En la inteligencia de ese tradicionalismo en nada anacrónico ni menos
petulante y tilingo de ostentar blasones, debe entenderse la carta que en febrero
de 1948 dirigió el poeta desde la ciudad extendida al pie del San Bernardo a su
sobrino Carlos Gregorio Romero Sosa, residente en Buenos Aires y estudioso de
la historia regional, los temas arqueológicos y la genealogía, a punto tal que en noviembre
de ese año ingresaría en calidad de miembro correspondiente en Salta al
Instituto Argentino de Ciencias Genealógicas fundado ocho años atrás. Alguien
de quien, a su muerte acaecida en 2001, sostuvo Narciso Binayán Carmona que fue el
alma inspiradora de la primera corporación especializada del país en la
materia: el Instituto Argentino de Heráldica Genealogía e Iconografía de Salta,
constituido en 1937. Lo cierto es que el autor de “La Venus de los barriales” le solicitó
en esa correspondencia datos sobre las familias Dávalos e Isasmendi, para
satisfacer la inquietud de su consuegro, el sanjuanino Guillermo Renato Aubone,
un ingeniero agrónomo recibido en la Universidad de Montpellier de actuación
como Director Nacional de Enseñanza Agrícola, miembro de la Academia Nacional
de Agronomía y Veterinaria, vicepresidente del Banco de la Nación Argentina y que asimismo
era afecto a los estudios genealógicos, según datos proporcionados por el
estudioso Marcelo Aubone Ibarguren. “Creo que tú eres más competente que yo para
satisfacer la lógica curiosidad del abuelo acerca de los antepasados de su
nieto”, explicaba el remitente a
Romero Sosa.
Las
vueltas de la vida resultan en ocasiones trágica y prematuramente encaminadas hacia
la muerte. En ese sentido será de anotar que el nieto de referencia era Juan Carlos Dávalos Aubone, nacido pocos meses antes de fechada la carta, hijo de Juan Carlos Dávalos Helena, un
laureado escritor más conocido por su apodo y seudónimo “Baica”, de larga y definitiva
radicación en Venezuela y de su esposa María Luisa Aubone Deheza. Con los años
desarrolló un exquisito temperamento artístico con el que sin duda habría
prolongado el apellido sumando nuevos lauros a la cultura del país. Lo asesinó en plena
juventud un comando de la Triple
A luego de ser secuestrado,
junto a su amigo y pariente
Roberto Yánez Laspiur en la esquina de Austria y avenida Las Heras, el 20 de
noviembre de 1974. La edición de La
Prensa del viernes 22 de aquel mes y año informó lo mismo que
otros medios gráficos sobre la identificación de los dos cadáveres acribillados
y con signos de tortura hallados en
Garín en las proximidades de la ruta Panamericana.

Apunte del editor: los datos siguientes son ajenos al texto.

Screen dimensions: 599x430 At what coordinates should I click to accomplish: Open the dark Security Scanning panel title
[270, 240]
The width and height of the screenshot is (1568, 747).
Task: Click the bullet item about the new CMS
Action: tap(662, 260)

Cuando hacia finales de la primera década del siglo actual, el juzgado
federal a cargo del doctor Norberto Oyarbide investigó el accionar del
siniestro grupo parapolicial y de las presuntas responsabilidades de Isabel
Perón en la represión ilegal desatada durante su gobierno por la ultraderecha,
María Luisa Aubone Deheza, entonces de 84 años, fue tenida como querellante en
la causa y en un reportaje recordó entrecortada por el llanto: “Juan Carlos
era buen
mozo, inteligente, escribía poemas, dibujaba. Se fue a pie hasta Caracas y de
ahí a Estados Unidos vendiendo dibujos. No tenía militancia. Se estaba por
recibir de sociólogo cuando lo mataron.”
****
Veinteañeros ambos aunque
unos pocos años mayor él que yo, nunca
hablamos de genealogía como que por aquellos días turbulentos otros temas
ocupaban, preocupaban y ponían en crisis la común visión socialcristiana de la
economía y la política, puedo asegurarlo. Y también que el domingo previo a su
muerte habíamos concurrido juntos a la misa vespertina en la Iglesia de San Agustín que
celebraba el inolvidable párroco padre Remigio
Paramio. A más de cuatro décadas de ello
pienso en el triste final del nieto homónimo del poeta salteño y en el caprichoso
entrecruzarse de los linajes con la tragedia.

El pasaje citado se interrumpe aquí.